PROVIDED RECORDS:
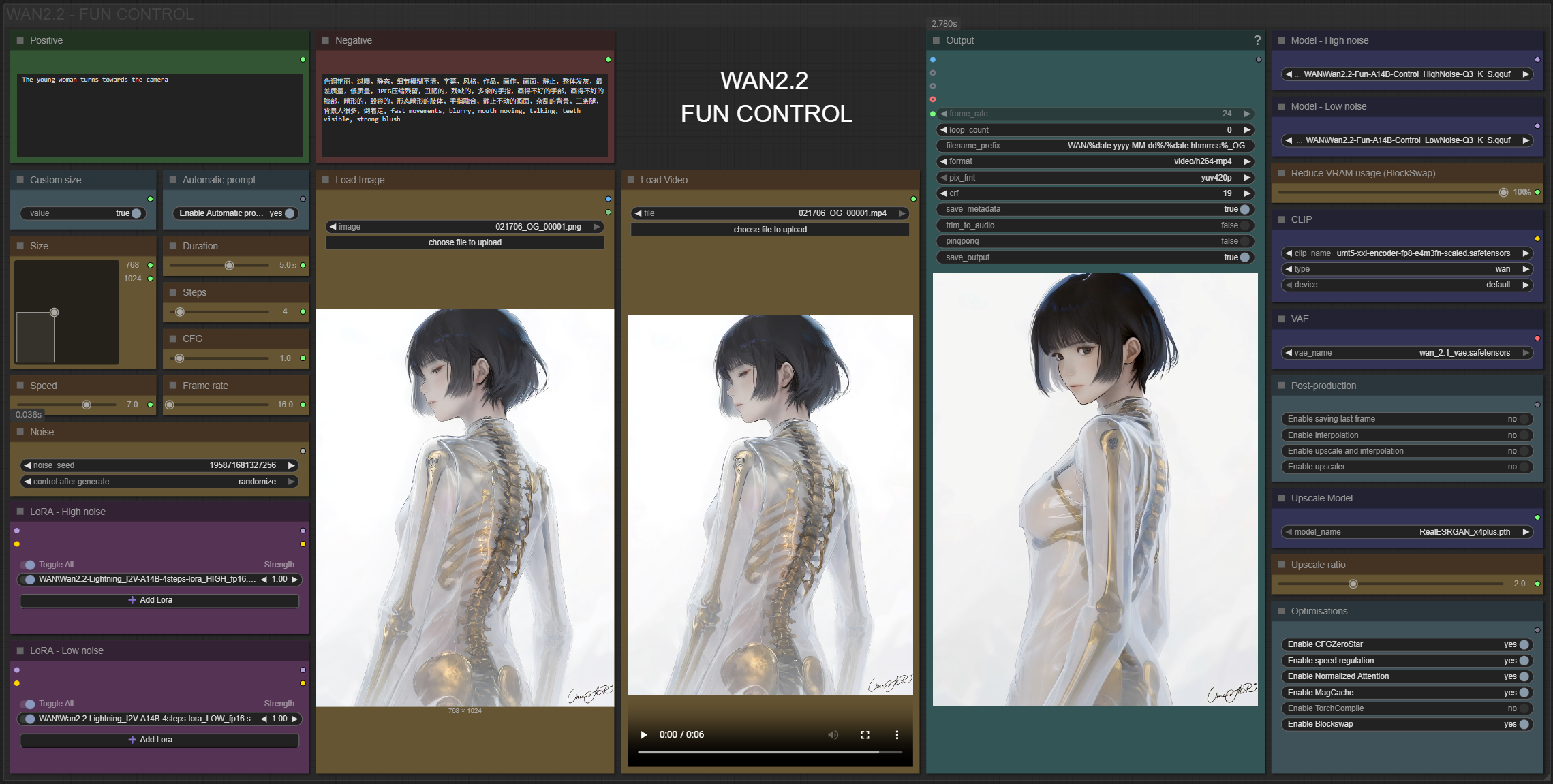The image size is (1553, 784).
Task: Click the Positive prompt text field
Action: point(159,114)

--

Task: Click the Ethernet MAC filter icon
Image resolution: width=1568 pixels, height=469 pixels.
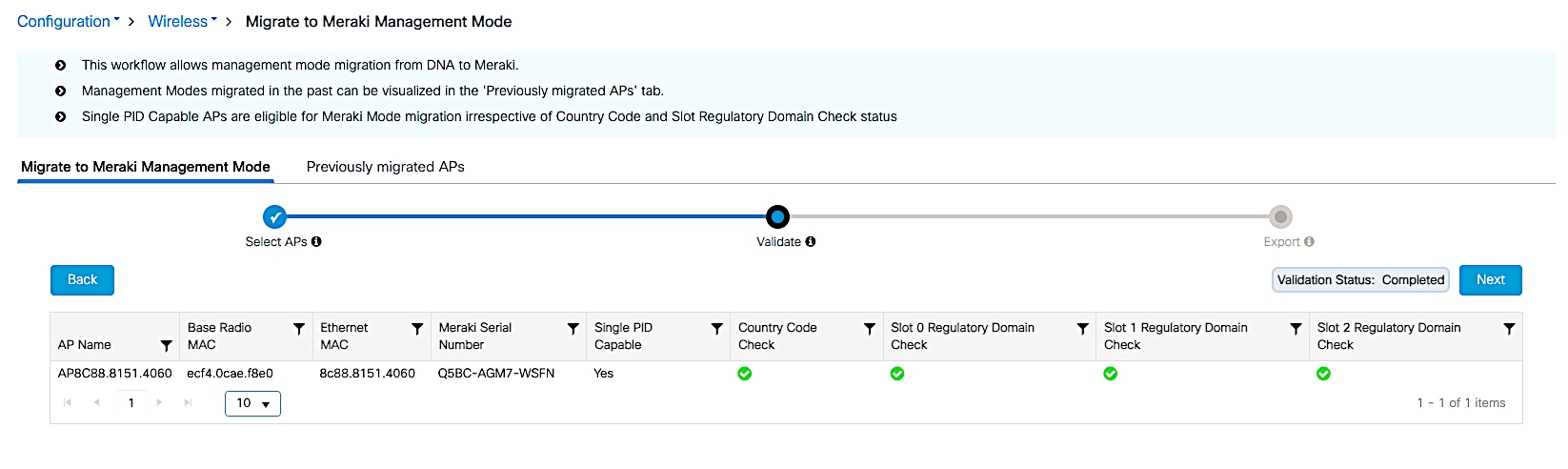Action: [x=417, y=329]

TASK STATEMENT: Edit everything in the listing from the line containing "The image size is (1553, 784)." down to the line containing "Action: point(159,114)" by replacing "text field" with "input box" and changing nothing else. Leave the pictures out of your answer.

WORKED ANSWER:
The image size is (1553, 784).
Task: Click the Positive prompt input box
Action: point(159,114)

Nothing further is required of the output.